Cemetery Running is NOT Scary

There is a beautiful place a mile from where I live.  It is a serene, wooded 3.2 mile loop complete with built-in wildlife. It is quiet, safe and free of automobile traffic.   I run and I find peace there. It’s called the Ardsley Cemetery.  Up until New Year’s Day of this year, it was only a cemetery to me.  However, a friend of mine invited me to go for a run, and today I see it differently.  It all started something like this:

(At a New Year’s Eve party)

Friend: “Hey want to run tomorrow?” 

Me: “Sure, where?”

Friend: “The cemetery on Jenkintown Road.”

Me: “Cemetery, really?  Isn’t that creepy?”

Friend: “Not at all, come check it out.”

So, bleary-eyed, I joined him and two others, and surprise: a runner’s oasis. 

Though, it did take some time to see it as an oasis.  Initially, I focused on the names and dates on the headstones.  I was uncertain if what we were doing was disrespectful or not.    

“Should we be doing this?” 

“Should we be talking?” 

“Should we use a lower voice?” 

Well, now the residents of the cemetery haven’t seemed to mind (although I do have a no cursing rule for myself when we are there.
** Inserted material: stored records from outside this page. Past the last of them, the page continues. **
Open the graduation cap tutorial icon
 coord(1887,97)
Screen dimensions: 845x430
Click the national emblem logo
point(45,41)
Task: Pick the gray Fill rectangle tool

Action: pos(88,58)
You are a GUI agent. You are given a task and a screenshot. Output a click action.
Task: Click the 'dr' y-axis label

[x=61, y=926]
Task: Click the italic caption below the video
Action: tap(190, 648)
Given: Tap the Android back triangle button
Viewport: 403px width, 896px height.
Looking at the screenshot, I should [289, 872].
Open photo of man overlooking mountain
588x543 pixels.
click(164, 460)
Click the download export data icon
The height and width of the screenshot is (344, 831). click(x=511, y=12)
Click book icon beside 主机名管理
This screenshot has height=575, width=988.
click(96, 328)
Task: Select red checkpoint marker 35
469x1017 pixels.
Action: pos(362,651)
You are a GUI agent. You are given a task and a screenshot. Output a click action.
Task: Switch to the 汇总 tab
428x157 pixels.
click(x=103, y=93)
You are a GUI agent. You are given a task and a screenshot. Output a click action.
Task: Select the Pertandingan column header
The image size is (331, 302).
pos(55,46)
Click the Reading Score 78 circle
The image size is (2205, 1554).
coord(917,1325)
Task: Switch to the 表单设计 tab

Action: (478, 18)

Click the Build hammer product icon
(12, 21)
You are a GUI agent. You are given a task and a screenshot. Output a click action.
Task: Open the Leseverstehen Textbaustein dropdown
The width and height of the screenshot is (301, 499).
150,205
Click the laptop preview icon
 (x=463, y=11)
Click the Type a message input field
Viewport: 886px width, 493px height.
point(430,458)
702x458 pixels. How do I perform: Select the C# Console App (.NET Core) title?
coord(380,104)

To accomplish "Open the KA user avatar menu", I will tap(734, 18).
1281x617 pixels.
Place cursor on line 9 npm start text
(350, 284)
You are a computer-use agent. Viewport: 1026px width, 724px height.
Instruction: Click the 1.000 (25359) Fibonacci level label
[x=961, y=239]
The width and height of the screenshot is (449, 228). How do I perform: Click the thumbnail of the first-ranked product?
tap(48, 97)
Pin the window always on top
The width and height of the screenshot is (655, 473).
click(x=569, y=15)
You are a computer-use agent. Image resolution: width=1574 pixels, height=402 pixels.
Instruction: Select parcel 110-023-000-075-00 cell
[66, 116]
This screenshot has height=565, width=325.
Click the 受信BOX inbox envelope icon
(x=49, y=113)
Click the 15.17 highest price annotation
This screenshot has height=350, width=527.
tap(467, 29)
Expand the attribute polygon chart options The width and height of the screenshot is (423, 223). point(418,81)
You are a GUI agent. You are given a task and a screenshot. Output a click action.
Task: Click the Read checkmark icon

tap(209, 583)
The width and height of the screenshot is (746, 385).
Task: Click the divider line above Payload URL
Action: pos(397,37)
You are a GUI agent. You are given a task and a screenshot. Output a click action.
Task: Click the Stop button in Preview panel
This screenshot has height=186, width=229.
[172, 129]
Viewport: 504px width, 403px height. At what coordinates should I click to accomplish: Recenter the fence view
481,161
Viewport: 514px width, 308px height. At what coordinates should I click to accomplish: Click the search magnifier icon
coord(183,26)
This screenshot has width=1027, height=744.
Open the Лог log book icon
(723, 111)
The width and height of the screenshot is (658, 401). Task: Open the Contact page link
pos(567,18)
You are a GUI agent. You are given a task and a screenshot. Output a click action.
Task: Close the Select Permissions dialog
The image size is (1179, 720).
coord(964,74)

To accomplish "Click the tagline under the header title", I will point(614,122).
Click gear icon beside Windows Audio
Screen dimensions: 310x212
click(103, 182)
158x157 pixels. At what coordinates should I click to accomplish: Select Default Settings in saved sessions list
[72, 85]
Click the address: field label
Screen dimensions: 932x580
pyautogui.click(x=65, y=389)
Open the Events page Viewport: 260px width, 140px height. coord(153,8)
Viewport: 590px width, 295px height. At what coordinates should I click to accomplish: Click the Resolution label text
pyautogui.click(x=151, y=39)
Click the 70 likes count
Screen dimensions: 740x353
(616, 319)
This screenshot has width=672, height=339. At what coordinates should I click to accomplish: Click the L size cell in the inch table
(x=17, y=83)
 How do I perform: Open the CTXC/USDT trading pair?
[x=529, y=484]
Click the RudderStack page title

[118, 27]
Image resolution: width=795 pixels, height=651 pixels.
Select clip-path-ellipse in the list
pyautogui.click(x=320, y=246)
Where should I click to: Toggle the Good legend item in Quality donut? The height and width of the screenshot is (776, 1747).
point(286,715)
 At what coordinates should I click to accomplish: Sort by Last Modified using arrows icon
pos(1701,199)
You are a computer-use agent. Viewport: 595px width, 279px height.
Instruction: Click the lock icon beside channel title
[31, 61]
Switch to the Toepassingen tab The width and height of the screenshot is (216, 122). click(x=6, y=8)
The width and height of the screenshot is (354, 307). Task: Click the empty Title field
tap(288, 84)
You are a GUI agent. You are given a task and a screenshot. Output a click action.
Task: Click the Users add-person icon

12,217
I’m not always successful at following that rule though). 

Nearly a year later, the Ardsley Cemetery is a regular route for three friends and me.  We meet at 6:30am, and we set out to the quiet place.  Each of us has very busy, hectic lives, but for 45 minutes, we are sheltered from stress in the pleasant environs of the cemetery. 

The grounds aren’t completely occupied by the deceased.  There are woods and paths filled with countless deer, including a large buck that has no fear of us.  He is a majestic fellow, and I fear him slightly.  He appears to be the leader of the herd, and when the herd runs, it is a sight to witness. 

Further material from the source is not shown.